As one of less than 20 women out of 220 attendees, I sat in the audience stunned by what I was hearing. I had quite deliberately chosen not to attend conferences in the financial services industry for the past 10 years because of how common gender-based harassment and discrimination is at these events. This particular conference has a no media policy and a privacy code so that executives can speak freely about the challenges and opportunities they see, the effects of regulation, etc. without worry that their comments will be publicized.
Tuesday night I went home thinking about how, at the office, I’ve been working, via our Force the Issue campaign, to get companies to stop silencing women, and yet here I was being silenced by a privacy policy that in effect protected Fisher’s wildly inappropriate abuse of power from the stage.
I barely slept Tuesday night as I struggled to reconcile my work on behalf of others, with letting myself be silenced. So on Wednesday morning, when media started contacting me to confirm reports from this now viral whistleblower video, I decided I would break the rules and speak out, on the record. After trade publications broke the story, national media started to call as well. I gave comments to many outlets, including CBS News and The Washington Post, and I was interviewed on CNBC TV.

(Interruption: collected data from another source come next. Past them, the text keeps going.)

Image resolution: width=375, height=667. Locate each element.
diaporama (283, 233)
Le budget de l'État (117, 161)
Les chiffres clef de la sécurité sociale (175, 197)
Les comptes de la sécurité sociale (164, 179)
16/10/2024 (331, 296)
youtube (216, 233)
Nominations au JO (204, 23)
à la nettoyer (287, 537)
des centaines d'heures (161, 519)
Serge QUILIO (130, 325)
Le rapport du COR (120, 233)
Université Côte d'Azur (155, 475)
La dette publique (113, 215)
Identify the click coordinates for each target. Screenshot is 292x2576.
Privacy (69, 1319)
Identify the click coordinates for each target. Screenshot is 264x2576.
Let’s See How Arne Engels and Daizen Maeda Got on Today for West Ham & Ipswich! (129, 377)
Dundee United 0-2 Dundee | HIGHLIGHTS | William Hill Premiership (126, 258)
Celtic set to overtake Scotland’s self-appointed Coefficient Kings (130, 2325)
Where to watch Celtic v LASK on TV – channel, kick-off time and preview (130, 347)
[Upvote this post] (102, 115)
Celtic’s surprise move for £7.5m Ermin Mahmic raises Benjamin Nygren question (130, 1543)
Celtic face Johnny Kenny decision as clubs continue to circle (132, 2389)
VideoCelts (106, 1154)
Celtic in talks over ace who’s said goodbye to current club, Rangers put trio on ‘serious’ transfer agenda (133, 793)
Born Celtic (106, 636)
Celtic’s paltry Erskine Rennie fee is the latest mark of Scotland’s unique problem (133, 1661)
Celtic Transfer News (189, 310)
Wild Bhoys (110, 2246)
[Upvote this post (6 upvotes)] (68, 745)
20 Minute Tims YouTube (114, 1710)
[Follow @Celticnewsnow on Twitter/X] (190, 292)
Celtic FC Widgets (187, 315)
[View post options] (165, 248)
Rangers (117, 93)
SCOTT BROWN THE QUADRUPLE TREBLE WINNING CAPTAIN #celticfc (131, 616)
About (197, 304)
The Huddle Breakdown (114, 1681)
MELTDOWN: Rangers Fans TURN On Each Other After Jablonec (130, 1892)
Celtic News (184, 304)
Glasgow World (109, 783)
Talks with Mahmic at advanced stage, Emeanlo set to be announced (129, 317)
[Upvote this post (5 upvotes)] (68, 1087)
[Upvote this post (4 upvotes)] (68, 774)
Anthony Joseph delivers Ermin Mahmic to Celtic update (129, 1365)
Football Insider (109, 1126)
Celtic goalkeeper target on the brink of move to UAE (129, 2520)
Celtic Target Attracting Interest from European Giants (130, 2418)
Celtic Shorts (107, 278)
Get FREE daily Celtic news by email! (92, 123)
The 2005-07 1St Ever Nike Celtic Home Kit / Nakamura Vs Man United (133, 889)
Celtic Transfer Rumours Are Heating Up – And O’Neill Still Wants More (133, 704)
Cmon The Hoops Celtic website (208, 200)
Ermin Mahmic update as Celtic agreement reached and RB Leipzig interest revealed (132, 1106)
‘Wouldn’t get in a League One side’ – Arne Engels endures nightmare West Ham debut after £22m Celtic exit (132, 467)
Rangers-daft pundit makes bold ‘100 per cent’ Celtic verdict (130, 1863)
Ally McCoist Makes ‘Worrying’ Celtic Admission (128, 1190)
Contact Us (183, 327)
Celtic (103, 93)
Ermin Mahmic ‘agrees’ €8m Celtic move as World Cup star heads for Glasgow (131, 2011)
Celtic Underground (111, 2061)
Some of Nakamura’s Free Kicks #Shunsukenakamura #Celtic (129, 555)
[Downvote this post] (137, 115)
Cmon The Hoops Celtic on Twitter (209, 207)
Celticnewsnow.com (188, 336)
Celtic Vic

Some have said that those of us who spoke out are calling for Ken Fisher and other leaders to be more politically correct – it’s not about being politically correct, it’s about the responsibility that comes with power. When you are on stage, you’re there because others want to learn from you. They want to understand and possibly adopt your worldview. When your description of the world uses women as sexual objects and refers to employees as if they were cattle, it has an impact on real people in and outside of the room.
I spoke out to expose an abuse of power that was, at its core, a failure of empathy – the failure of someone who would call himself successful to imagine the impact of his words on the people sitting directly in front of him.
Ken Fisher has now finally offered a full apology, which I would like to believe was not for having been caught, but for failing to see the impact his words might have on the lives of others.
At Robasciotti & Philipson, we are aware of the impact we have on our employees, clients, the broader industry, and the world. Making financial services more inclusive of women, the LGBTQ+ community, people of color, and all marginalized groups is something we have been dedicated to since we opened our doors in 2004 and the reason we created our social justice investing platform, Adasina Social Capital. I hope this watershed moment brings more people to the conversation and encourages financial services leaders to step boldly towards an industry that works for everyone.